Task requirements:
Reproduce each line of the material exactly as it reads.

Records for this task:

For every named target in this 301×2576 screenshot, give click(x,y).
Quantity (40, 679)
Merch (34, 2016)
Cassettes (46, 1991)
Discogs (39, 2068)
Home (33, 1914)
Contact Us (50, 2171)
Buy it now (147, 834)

Answer:
For every named target in this 301×2576 screenshot, give click(x,y).
Quantity (40, 679)
Merch (34, 2016)
Cassettes (46, 1991)
Discogs (39, 2068)
Home (33, 1914)
Contact Us (50, 2171)
Buy it now (147, 834)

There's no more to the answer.